The Archbishop of Canterbury presented Pastor Ray Minniecon with the Hubert Walter Award for Reconciliation and Interfaith Cooperation today during a visit to Scarred Tree Ministries in Sydney. 

Pastor Ray receives Lambeth Award

 

The Archbishop of Canterbury presented Aboriginal pastor Uncle Ray Minniecon with the Hubert Walter Award for Reconciliation and Interfaith Cooperation during a visit to Sydney today. 

Archbishop Justin presented Pastor Ray with the award at St John's Glebe in Sydney, where he is Honorary Indigenous Minister and runs Scarred Tree Ministries.

Uncle Ray is an Aboriginal pastor with roots in the Kabikabi and Gurang-Gurang tribes of Queensland.

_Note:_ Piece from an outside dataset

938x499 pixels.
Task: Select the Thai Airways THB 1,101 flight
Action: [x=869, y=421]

He lives in Sydney and has dedicated his life to supporting members of the Stolen Generations of Aboriginals (the tens of thousands of Aboriginal children who were forcibly removed from their families by government agencies and church missions from the late 1800s).

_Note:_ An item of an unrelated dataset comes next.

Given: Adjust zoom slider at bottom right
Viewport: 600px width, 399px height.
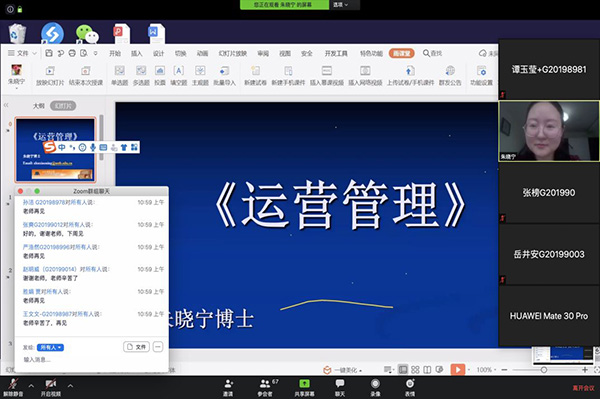Looking at the screenshot, I should [x=544, y=370].
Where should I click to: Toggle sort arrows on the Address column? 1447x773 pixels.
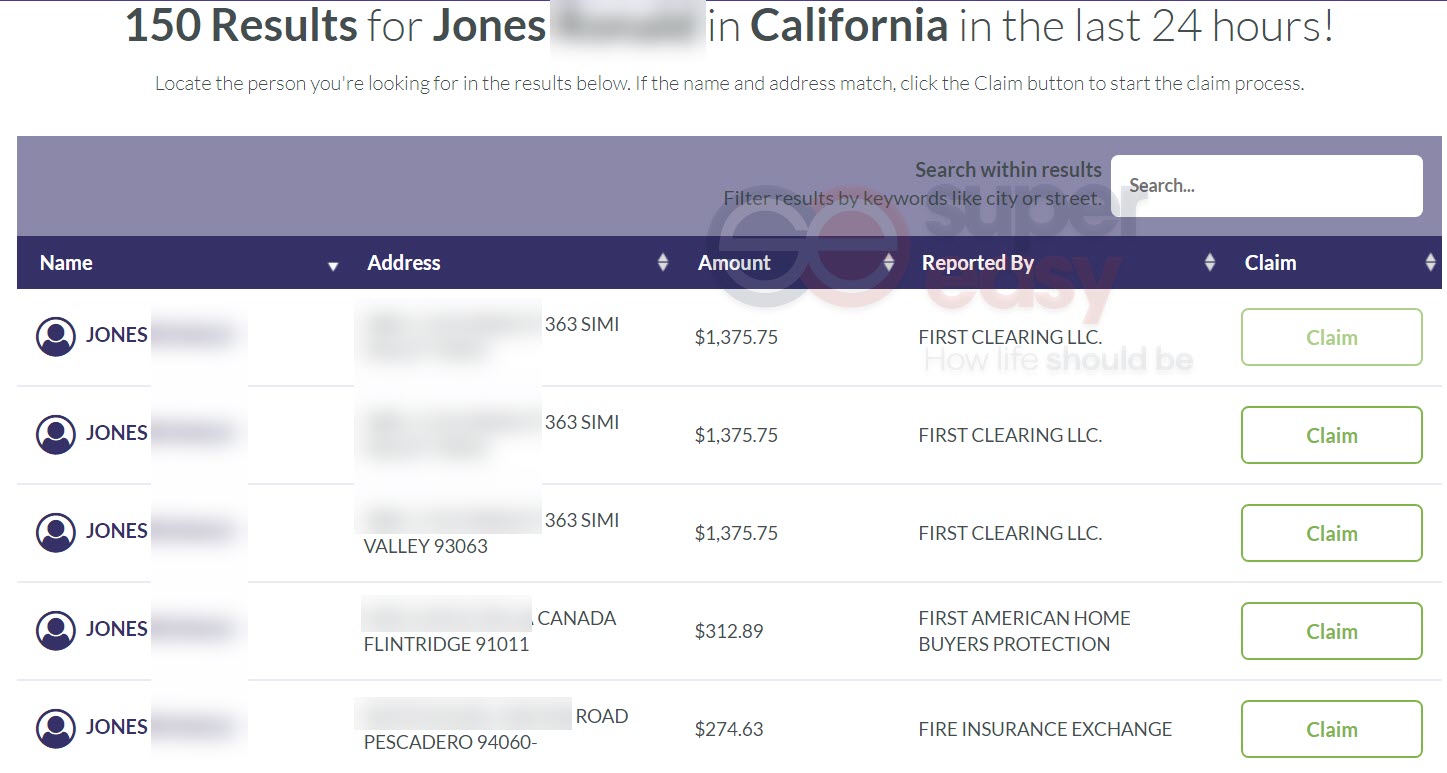(x=663, y=263)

The Archbishop is currently visiting Australia to spend time with dioceses in the Church of Australia, with a particular focus on meeting with First Nations peoples and communities affected by climate change. 

Presenting Pastor Ray with the award, Archbishop Justin read the following citation: 

 

Pastor Raymond Minniecon – the Hubert Walter Award for Reconciliation and Interfaith Cooperation

For his outstanding contribution to the ministry of reconciliation through costly work with Australia’s Stolen Generation and with the Anglican Church.

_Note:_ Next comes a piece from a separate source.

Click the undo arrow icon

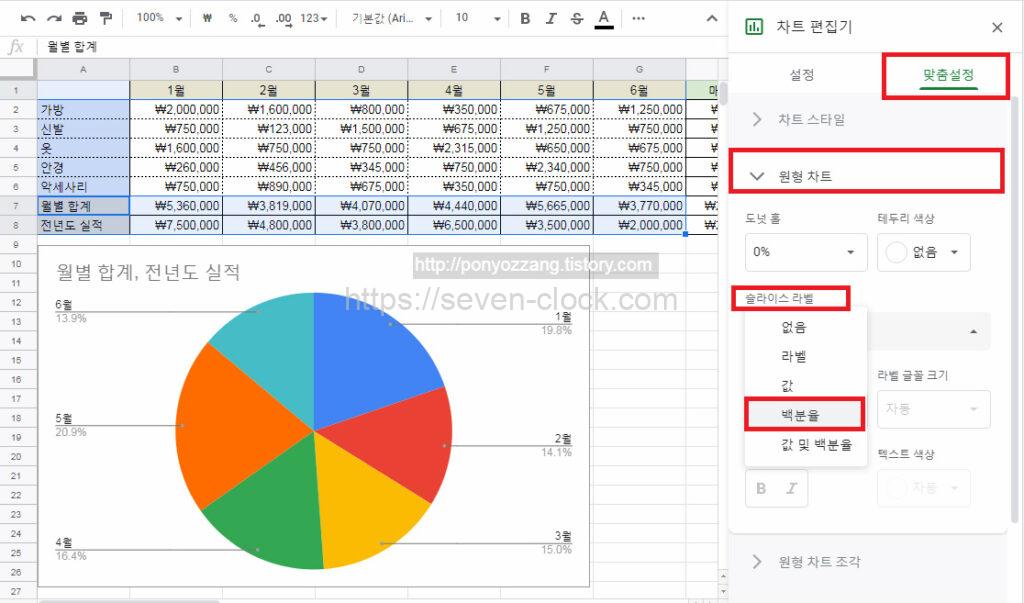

"Pastor Raymond (Uncle Ray) has dedicated his life to working with the Stolen Generation of Aboriginal and Torres Strait Islander people in Australia, in ways that are often out of the limelight and speak of deep personal integrity and an inspirational faith. A descendant of the Kabi Kabi nation, the Gureng Gureng nation of South-East Queensland, and the South Sea Islander people, Pastor Ray’s near relations were enslaved as cane cutters. He grew up on a reserve and only narrowly avoided being taken from his parents by the colonial authorities. Later he was offered roles in the Australian Government, but chose to stay working in the community.

"Through his ministry, he has dealt with complex, intergenerational trauma and high rates of incarceration, suicide and addiction in his community resulting from colonial policies. Yet he chooses to pursue relationship with colonising cultures, saying: 'It’s God himself, in the middle of all of this mess, these powers that be – he’s putting out his hand, both to the wounded as well as to those who have made the wounds, – and saying, “Come on, let’s get back together again. Let’s heal these relationships again. Let’s make us be one as God created us to be.” That really is the heart of the gospel.’

"Pastor Ray has started, directed and mentored numerous organisations working with and representing First Nations people, to strengthen education, employment opportunities, traditional arts, poverty reduction, health, church ministry and more. He and his wife Sharon now lead Scarred Tree Ministries within St John’s Anglican Church in Glebe and Gawura Aboriginal Christian School within St Andrew’s Cathedral School as distinct offerings for First Nations people within established Australian institutions - a way of demonstrating the possibility of reconciliation."